Your answer must be every record below, written out exactly as it appears.

* _Collected data entries_:
##########
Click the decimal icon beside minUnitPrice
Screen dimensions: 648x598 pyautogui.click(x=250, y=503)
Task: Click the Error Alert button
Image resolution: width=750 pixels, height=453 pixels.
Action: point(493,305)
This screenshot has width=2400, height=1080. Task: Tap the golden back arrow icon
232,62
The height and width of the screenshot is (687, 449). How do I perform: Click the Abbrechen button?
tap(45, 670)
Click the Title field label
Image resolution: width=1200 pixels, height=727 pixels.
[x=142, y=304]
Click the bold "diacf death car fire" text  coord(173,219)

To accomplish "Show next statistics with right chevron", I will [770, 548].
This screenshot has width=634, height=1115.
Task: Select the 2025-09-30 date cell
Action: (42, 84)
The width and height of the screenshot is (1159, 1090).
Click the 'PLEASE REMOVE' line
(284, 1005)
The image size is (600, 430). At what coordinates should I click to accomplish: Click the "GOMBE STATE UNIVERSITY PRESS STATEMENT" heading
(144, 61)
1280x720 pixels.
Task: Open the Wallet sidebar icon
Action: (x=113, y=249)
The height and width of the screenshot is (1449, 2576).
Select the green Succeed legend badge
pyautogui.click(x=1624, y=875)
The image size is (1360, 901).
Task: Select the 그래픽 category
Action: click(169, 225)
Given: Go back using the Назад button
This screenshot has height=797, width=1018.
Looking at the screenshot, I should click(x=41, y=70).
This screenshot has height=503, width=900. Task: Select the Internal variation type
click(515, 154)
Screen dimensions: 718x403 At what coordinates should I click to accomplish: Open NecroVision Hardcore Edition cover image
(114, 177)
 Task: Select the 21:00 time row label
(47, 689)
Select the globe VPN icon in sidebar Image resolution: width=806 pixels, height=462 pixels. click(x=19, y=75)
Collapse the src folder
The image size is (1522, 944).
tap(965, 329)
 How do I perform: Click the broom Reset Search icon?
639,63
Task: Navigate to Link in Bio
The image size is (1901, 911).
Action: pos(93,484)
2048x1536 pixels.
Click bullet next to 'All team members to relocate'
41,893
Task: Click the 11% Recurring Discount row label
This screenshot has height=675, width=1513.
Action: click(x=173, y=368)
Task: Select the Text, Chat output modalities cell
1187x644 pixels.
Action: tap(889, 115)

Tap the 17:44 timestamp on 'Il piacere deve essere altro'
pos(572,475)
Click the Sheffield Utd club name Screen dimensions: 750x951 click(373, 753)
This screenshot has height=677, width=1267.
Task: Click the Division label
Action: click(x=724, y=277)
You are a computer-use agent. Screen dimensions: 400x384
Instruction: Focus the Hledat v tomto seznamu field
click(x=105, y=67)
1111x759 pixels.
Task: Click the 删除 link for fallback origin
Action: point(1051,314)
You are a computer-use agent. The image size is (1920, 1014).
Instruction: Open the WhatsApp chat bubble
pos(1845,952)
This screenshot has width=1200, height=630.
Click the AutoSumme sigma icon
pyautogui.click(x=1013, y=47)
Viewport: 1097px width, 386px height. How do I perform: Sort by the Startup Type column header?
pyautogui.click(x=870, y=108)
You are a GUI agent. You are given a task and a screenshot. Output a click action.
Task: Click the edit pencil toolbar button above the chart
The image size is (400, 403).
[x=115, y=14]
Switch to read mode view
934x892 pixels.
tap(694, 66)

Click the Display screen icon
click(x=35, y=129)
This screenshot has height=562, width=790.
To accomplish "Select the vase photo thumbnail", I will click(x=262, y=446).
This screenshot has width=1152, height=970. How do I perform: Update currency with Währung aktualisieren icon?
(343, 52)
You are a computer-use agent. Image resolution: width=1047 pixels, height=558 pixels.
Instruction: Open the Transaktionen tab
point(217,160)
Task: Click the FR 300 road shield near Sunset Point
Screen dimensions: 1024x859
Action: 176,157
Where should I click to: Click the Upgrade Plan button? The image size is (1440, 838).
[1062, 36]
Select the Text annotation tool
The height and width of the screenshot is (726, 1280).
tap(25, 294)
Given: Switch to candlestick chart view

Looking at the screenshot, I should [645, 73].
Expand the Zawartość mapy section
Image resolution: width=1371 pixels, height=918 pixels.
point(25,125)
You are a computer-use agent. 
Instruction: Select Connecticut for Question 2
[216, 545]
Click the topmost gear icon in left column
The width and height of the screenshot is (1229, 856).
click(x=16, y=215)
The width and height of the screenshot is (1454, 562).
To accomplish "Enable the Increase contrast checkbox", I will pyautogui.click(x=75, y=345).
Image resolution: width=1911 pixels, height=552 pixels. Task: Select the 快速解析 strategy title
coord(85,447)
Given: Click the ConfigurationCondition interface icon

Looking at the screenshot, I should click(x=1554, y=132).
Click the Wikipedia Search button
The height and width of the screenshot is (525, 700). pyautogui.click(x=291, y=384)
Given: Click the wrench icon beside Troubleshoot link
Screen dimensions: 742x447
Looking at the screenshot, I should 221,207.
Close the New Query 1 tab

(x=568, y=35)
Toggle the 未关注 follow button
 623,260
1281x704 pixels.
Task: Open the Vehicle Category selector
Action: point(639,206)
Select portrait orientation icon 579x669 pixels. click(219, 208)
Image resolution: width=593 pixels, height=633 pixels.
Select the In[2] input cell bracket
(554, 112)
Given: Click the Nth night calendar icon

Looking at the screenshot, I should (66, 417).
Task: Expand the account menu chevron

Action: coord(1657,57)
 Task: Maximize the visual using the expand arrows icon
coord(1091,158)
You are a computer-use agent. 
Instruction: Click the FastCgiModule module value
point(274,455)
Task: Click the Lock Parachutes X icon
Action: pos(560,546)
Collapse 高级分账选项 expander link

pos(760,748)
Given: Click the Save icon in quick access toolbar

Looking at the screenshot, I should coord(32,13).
##########
* _Your response_:
Click the decimal icon beside minUnitPrice
Screen dimensions: 648x598 pyautogui.click(x=250, y=503)
Task: Click the Error Alert button
Image resolution: width=750 pixels, height=453 pixels.
Action: point(493,305)
This screenshot has width=2400, height=1080. Task: Tap the golden back arrow icon
232,62
The height and width of the screenshot is (687, 449). How do I perform: Click the Abbrechen button?
tap(45, 670)
Click the Title field label
Image resolution: width=1200 pixels, height=727 pixels.
[x=142, y=304]
Click the bold "diacf death car fire" text  coord(173,219)

To accomplish "Show next statistics with right chevron", I will [770, 548].
This screenshot has width=634, height=1115.
Task: Select the 2025-09-30 date cell
Action: (42, 84)
The width and height of the screenshot is (1159, 1090).
Click the 'PLEASE REMOVE' line
(284, 1005)
The image size is (600, 430). At what coordinates should I click to accomplish: Click the "GOMBE STATE UNIVERSITY PRESS STATEMENT" heading
(144, 61)
1280x720 pixels.
Task: Open the Wallet sidebar icon
Action: (x=113, y=249)
The height and width of the screenshot is (1449, 2576).
Select the green Succeed legend badge
pyautogui.click(x=1624, y=875)
The image size is (1360, 901).
Task: Select the 그래픽 category
Action: click(169, 225)
Given: Go back using the Назад button
This screenshot has height=797, width=1018.
Looking at the screenshot, I should click(x=41, y=70).
This screenshot has height=503, width=900. Task: Select the Internal variation type
click(515, 154)
Screen dimensions: 718x403 At what coordinates should I click to accomplish: Open NecroVision Hardcore Edition cover image
(114, 177)
 Task: Select the 21:00 time row label
(47, 689)
Select the globe VPN icon in sidebar Image resolution: width=806 pixels, height=462 pixels. click(x=19, y=75)
Collapse the src folder
The image size is (1522, 944).
tap(965, 329)
 How do I perform: Click the broom Reset Search icon?
639,63
Task: Navigate to Link in Bio
The image size is (1901, 911).
Action: pos(93,484)
2048x1536 pixels.
Click bullet next to 'All team members to relocate'
41,893
Task: Click the 11% Recurring Discount row label
This screenshot has height=675, width=1513.
Action: click(x=173, y=368)
Task: Select the Text, Chat output modalities cell
1187x644 pixels.
Action: tap(889, 115)

Tap the 17:44 timestamp on 'Il piacere deve essere altro'
pos(572,475)
Click the Sheffield Utd club name Screen dimensions: 750x951 click(373, 753)
This screenshot has height=677, width=1267.
Task: Click the Division label
Action: click(x=724, y=277)
You are a computer-use agent. Screen dimensions: 400x384
Instruction: Focus the Hledat v tomto seznamu field
click(x=105, y=67)
1111x759 pixels.
Task: Click the 删除 link for fallback origin
Action: point(1051,314)
You are a computer-use agent. The image size is (1920, 1014).
Instruction: Open the WhatsApp chat bubble
pos(1845,952)
This screenshot has width=1200, height=630.
Click the AutoSumme sigma icon
pyautogui.click(x=1013, y=47)
Viewport: 1097px width, 386px height. How do I perform: Sort by the Startup Type column header?
pyautogui.click(x=870, y=108)
You are a GUI agent. You are given a task and a screenshot. Output a click action.
Task: Click the edit pencil toolbar button above the chart
The image size is (400, 403).
[x=115, y=14]
Switch to read mode view
934x892 pixels.
tap(694, 66)

Click the Display screen icon
click(x=35, y=129)
This screenshot has height=562, width=790.
To accomplish "Select the vase photo thumbnail", I will click(x=262, y=446).
This screenshot has width=1152, height=970. How do I perform: Update currency with Währung aktualisieren icon?
(343, 52)
You are a computer-use agent. Image resolution: width=1047 pixels, height=558 pixels.
Instruction: Open the Transaktionen tab
point(217,160)
Task: Click the FR 300 road shield near Sunset Point
Screen dimensions: 1024x859
Action: 176,157
Where should I click to: Click the Upgrade Plan button? The image size is (1440, 838).
[1062, 36]
Select the Text annotation tool
The height and width of the screenshot is (726, 1280).
tap(25, 294)
Given: Switch to candlestick chart view

Looking at the screenshot, I should [645, 73].
Expand the Zawartość mapy section
Image resolution: width=1371 pixels, height=918 pixels.
point(25,125)
You are a computer-use agent. 
Instruction: Select Connecticut for Question 2
[216, 545]
Click the topmost gear icon in left column
The width and height of the screenshot is (1229, 856).
click(x=16, y=215)
The width and height of the screenshot is (1454, 562).
To accomplish "Enable the Increase contrast checkbox", I will pyautogui.click(x=75, y=345).
Image resolution: width=1911 pixels, height=552 pixels. Task: Select the 快速解析 strategy title
coord(85,447)
Given: Click the ConfigurationCondition interface icon

Looking at the screenshot, I should click(x=1554, y=132).
Click the Wikipedia Search button
The height and width of the screenshot is (525, 700). pyautogui.click(x=291, y=384)
Given: Click the wrench icon beside Troubleshoot link
Screen dimensions: 742x447
Looking at the screenshot, I should 221,207.
Close the New Query 1 tab

(x=568, y=35)
Toggle the 未关注 follow button
 623,260
1281x704 pixels.
Task: Open the Vehicle Category selector
Action: point(639,206)
Select portrait orientation icon 579x669 pixels. click(219, 208)
Image resolution: width=593 pixels, height=633 pixels.
Select the In[2] input cell bracket
(554, 112)
Given: Click the Nth night calendar icon

Looking at the screenshot, I should (66, 417).
Task: Expand the account menu chevron

Action: coord(1657,57)
 Task: Maximize the visual using the expand arrows icon
coord(1091,158)
You are a computer-use agent. 
Instruction: Click the FastCgiModule module value
point(274,455)
Task: Click the Lock Parachutes X icon
Action: pos(560,546)
Collapse 高级分账选项 expander link

pos(760,748)
Given: Click the Save icon in quick access toolbar

Looking at the screenshot, I should coord(32,13).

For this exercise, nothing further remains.